Do these perform the same as before?  I don’t know about the one in
Haskell; I didn’t check.  I suppose it may possibly depend on whether
tests are performed in GHCi or compiled code with various optimization
options.  It should be absolutely trivial for the GHC simplifier to
reduce both into the same code, but does it work quite the same in
GHCi?  I don’t know.  The Python versions do appear to differ a bit in
performance according to comments in that StackOverflow post.

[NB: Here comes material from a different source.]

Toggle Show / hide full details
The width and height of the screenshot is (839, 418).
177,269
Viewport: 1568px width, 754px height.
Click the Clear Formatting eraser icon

In any case, loops are also a common, recommended idiom in Python:

  sumToN n = runST $ do
    s <- newSTRef 0
    for_ [1..n] $ \ i -> do
      modifySTRef' s (+ i)
    readSTRef s

  def sum_to_n(n):
    s = 0
    for i in xrange(n + 1):
      s += i
    return s

I’m pretty sure most Haskell novices wouldn’t write this one, just as
I’m pretty sure most Python novices wouldn’t use `reduce`.  These two
behave more or less the same: they don’t leak space.  They would leak
space if you didn’t know you had to use `xrange` instead of `range`,
or if you didn’t know you had to use `modifySTRef'` instead of
`modifySTRef` (although the specific mechamism for the space leak is
not precisely the same, but the causes are quite similar).  Python
solved this issue in recent versions by getting rid of the one that’s
arguably less useful; in Haskell, there are warnings in the
documentation: https://hackage.haskell.org/package/base-4.8.1.0/docs/Data-STRef.html#v:modifySTRef

I must confess I fell into the trap when I wrote the Haskell version:
I forgot to use `modifySTRef'`.  I also fell into the `range` trap a
few days ago writing Python 2.7 at work; the only reason I avoided it
today is that it bit me very recently.  I’ve been programming for 16
years and writing Haskell and Python for work and leisure for about 6
years.

My point is that understanding these subtleties is important and you
cannot be an effective software engineer if you don’t know how to
avoid these sorts of pitfalls in whatever technology and style of
expression you pick.  Moreover, a modern, “multi-paradigm” language
will support and provide incentives for various styles of expression
to varying degrees, and they come with code quality and performance
tradeoffs that are not necessarily clear-cut.

Programming is tricky and abstractions leak.  Python uses fewer
abstractions than Haskell, and Haskell’s abstractions (of comparable
abstractness) leak less, and that’s how they both manage to be used
successfully by practitioners.  I prefer Haskell, because in the long
run, having abstractions leak less allows me to compose taller towers
of abstraction, which gives me more power as a software engineer.
Whether this is relevant for a novice depends, I suppose, on where the
novice wishes to go.

Note: Some imports and pragmas may be necessary to make these examples
work in their respective languages.  I believe it’s fair to leave them
out in all cases; providing a batteries-included default namespace is
a significant issue, but it’s somewhat independent of these musings.